Start of DATA RECORDS
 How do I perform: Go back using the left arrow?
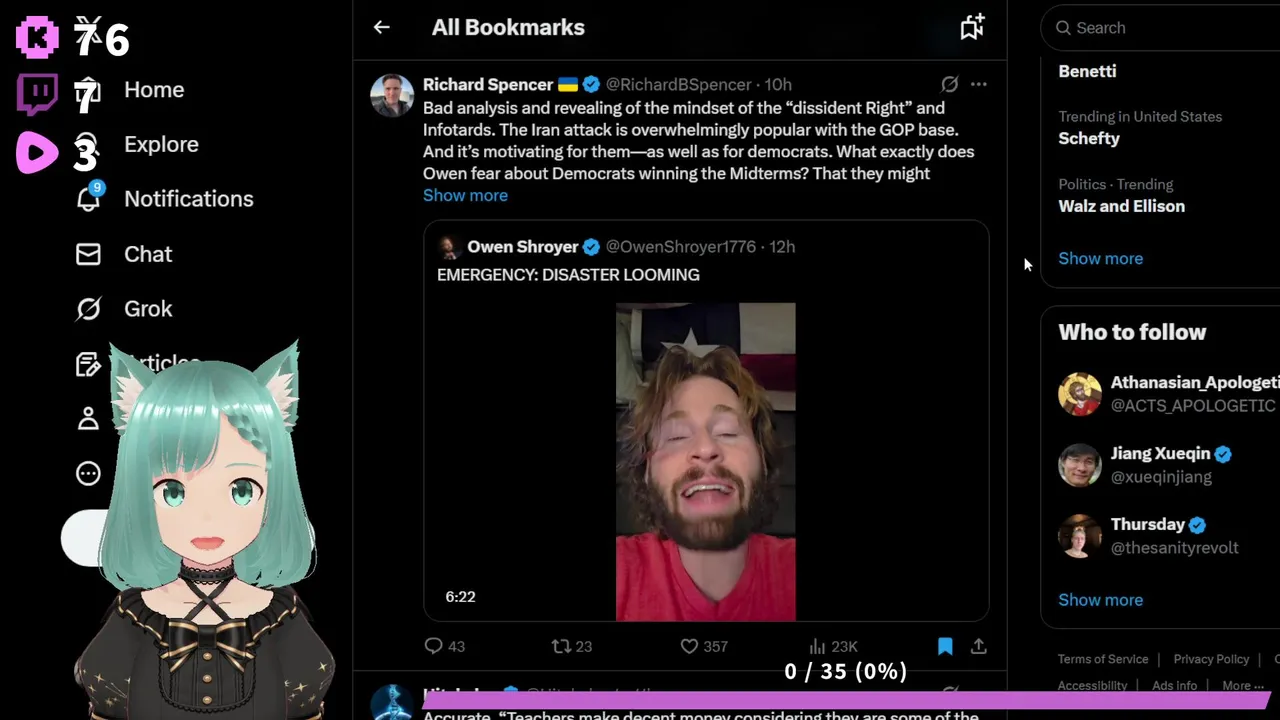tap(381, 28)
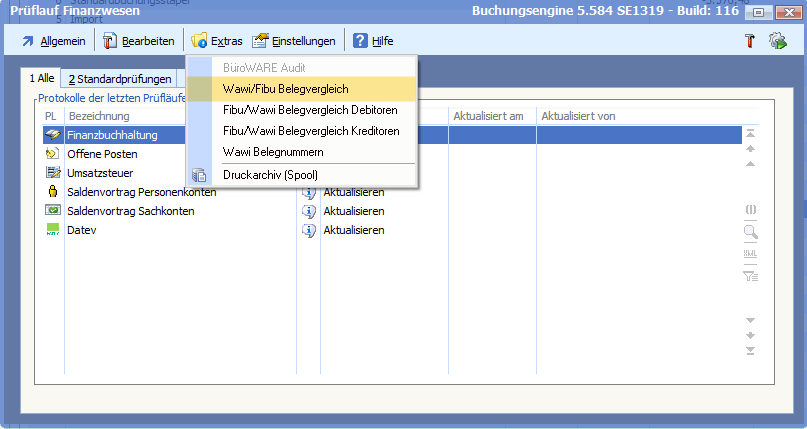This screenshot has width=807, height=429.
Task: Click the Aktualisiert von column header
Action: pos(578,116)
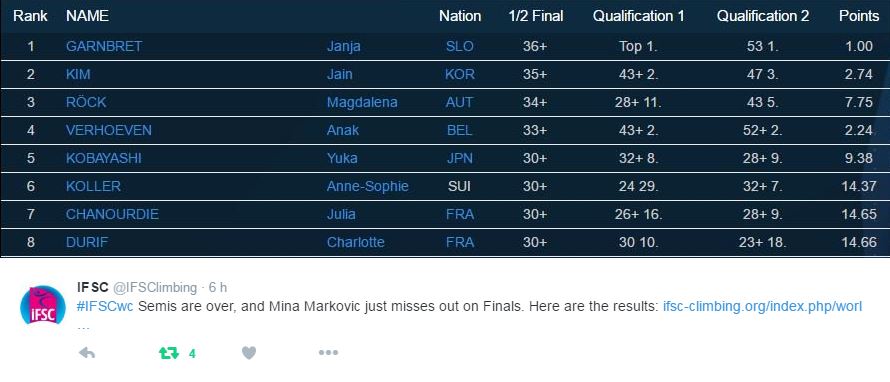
End of DATA RECORDS
Start of DATA RECORDS
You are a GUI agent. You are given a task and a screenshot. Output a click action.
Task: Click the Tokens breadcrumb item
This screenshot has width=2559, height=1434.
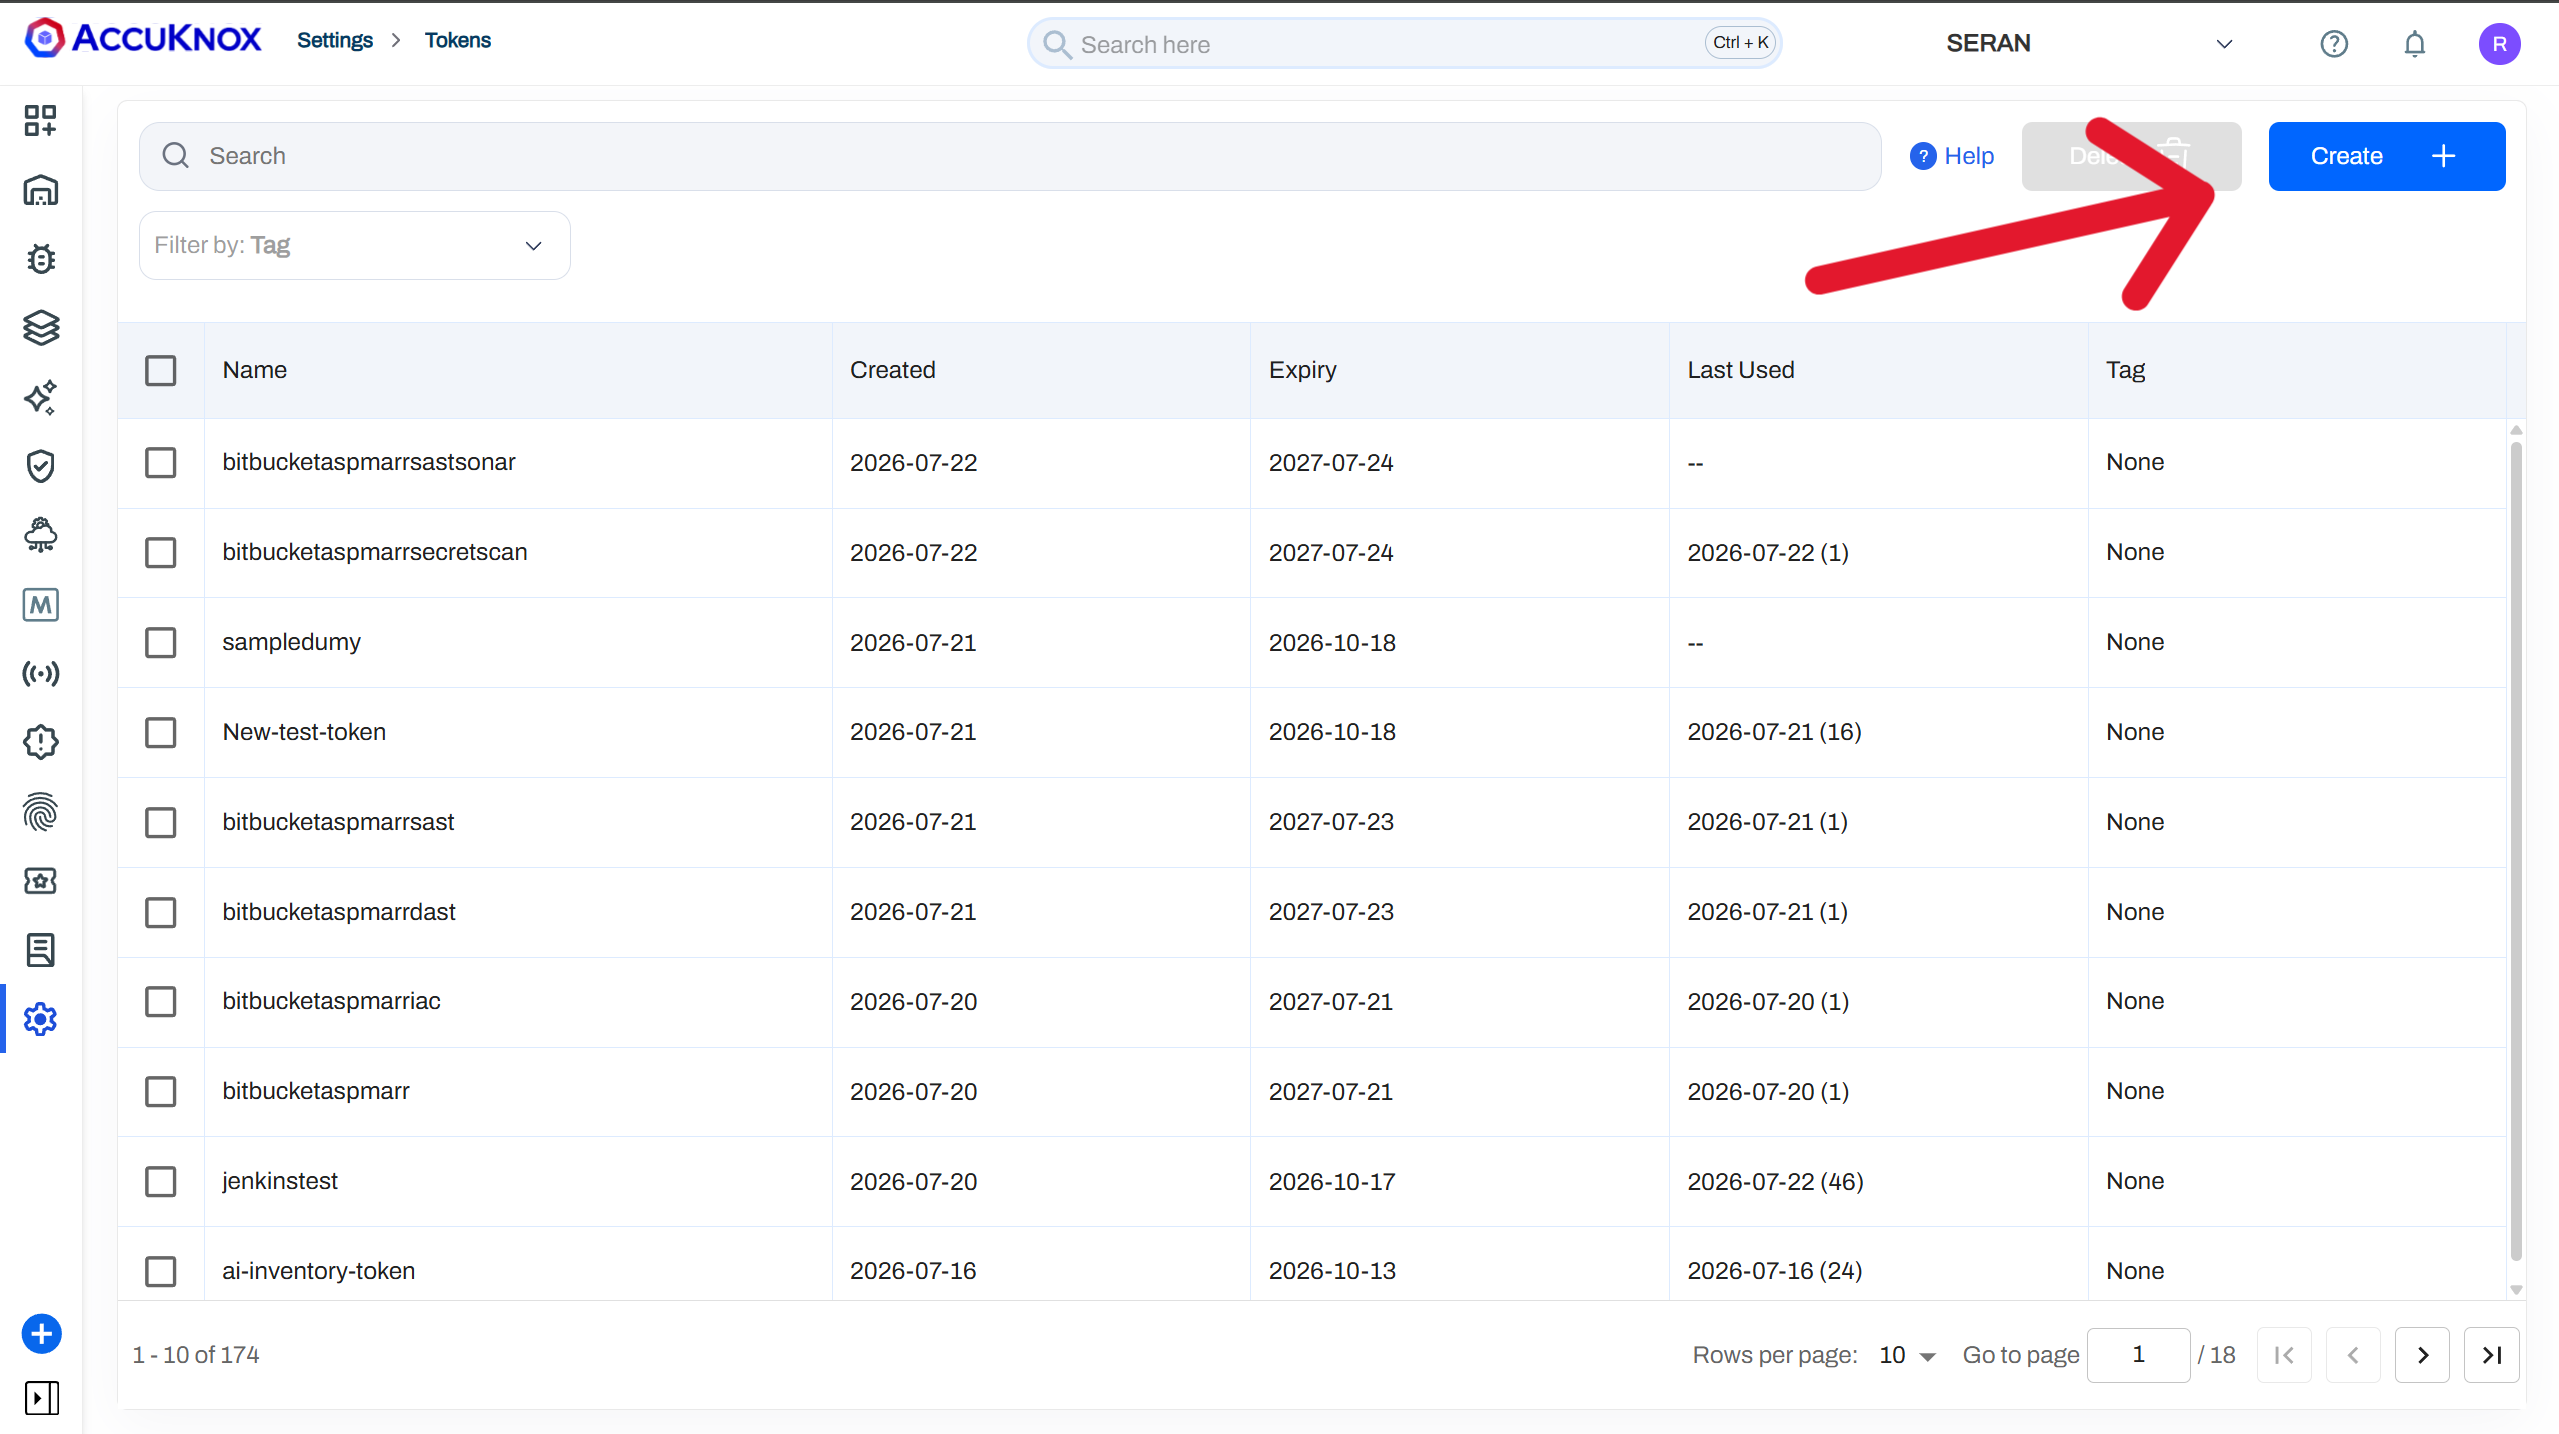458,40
End of DATA RECORDS
Start of DATA RECORDS
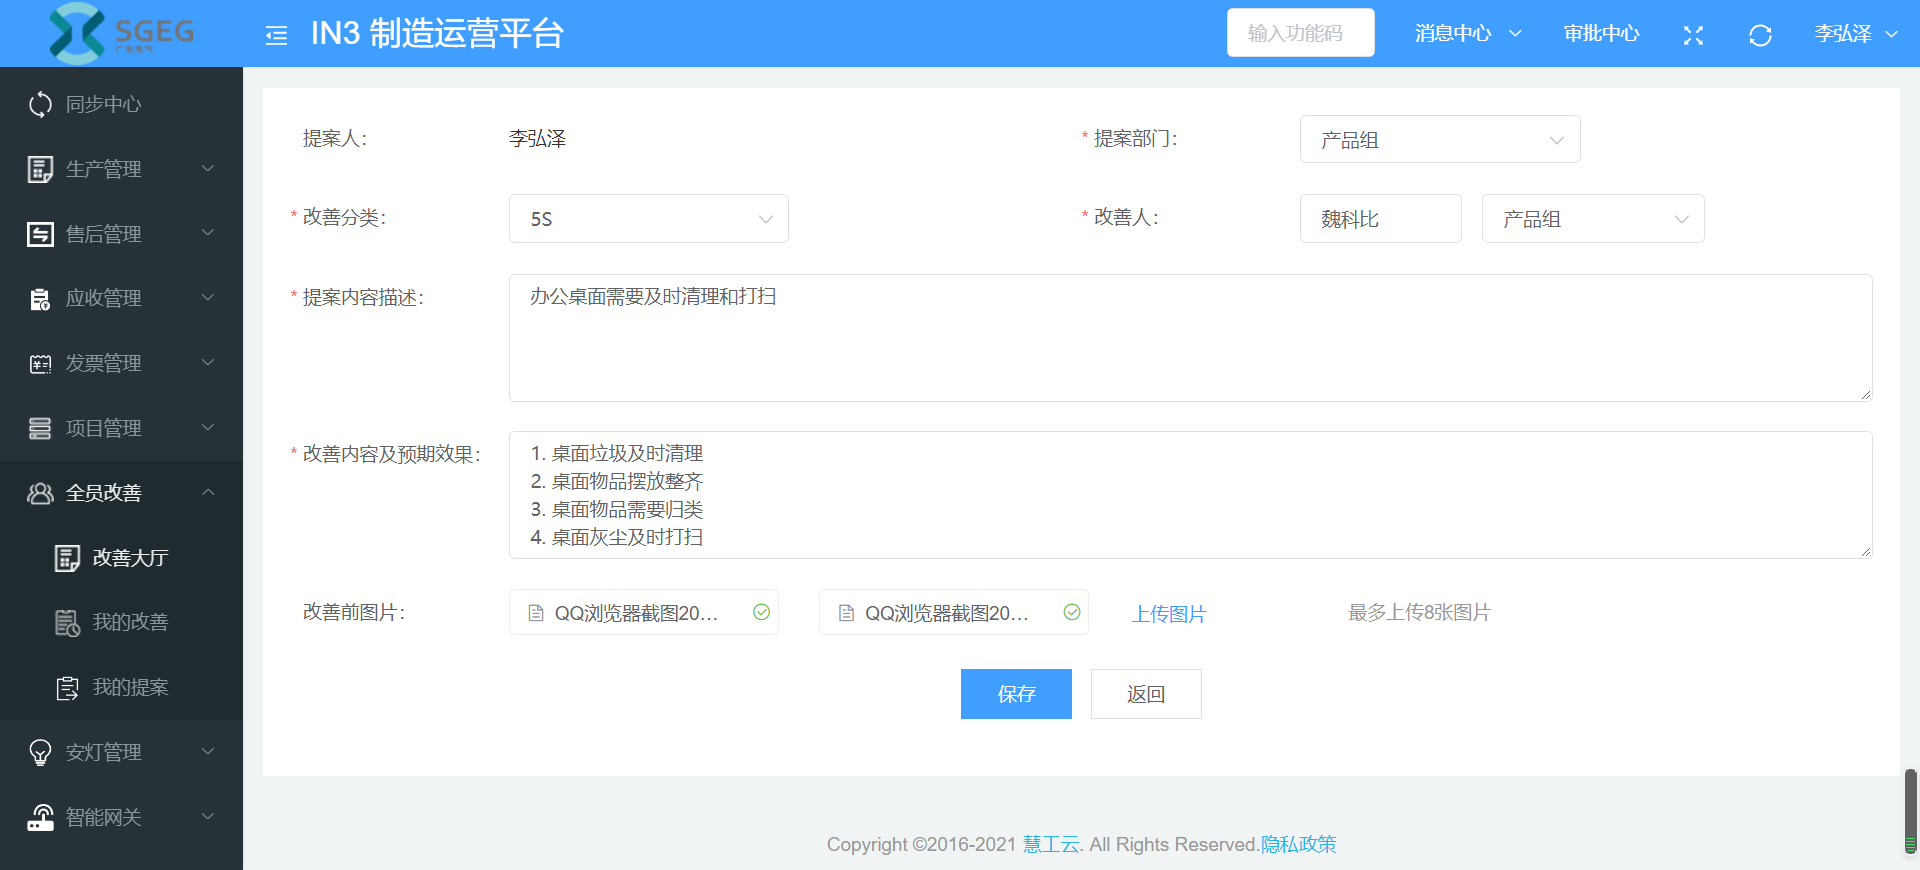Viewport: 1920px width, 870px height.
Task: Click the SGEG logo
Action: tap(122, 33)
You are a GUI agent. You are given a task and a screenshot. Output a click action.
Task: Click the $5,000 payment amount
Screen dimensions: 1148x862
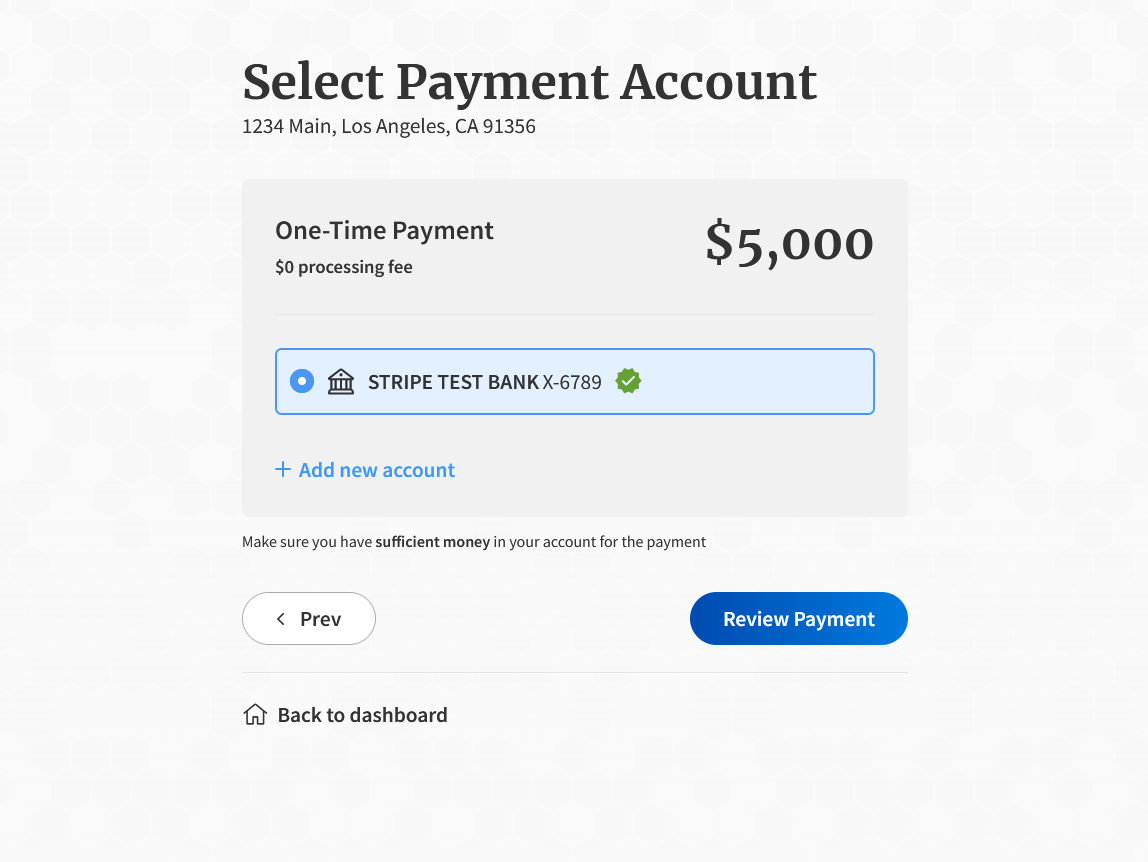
End of DATA RECORDS
• GOAL OF THE EXERCISE
Duplicate the lines of the records between the line holding "Viewport: 1920px width, 870px height." and the line holding "Screen dimensions: 1148x862", inclusive, leaving out the pictures.

• COMPLETE ANSWER
Viewport: 1920px width, 870px height.
Task: Click the SGEG logo
Action: tap(122, 33)
You are a GUI agent. You are given a task and a screenshot. Output a click action.
Task: Click the $5,000 payment amount
Screen dimensions: 1148x862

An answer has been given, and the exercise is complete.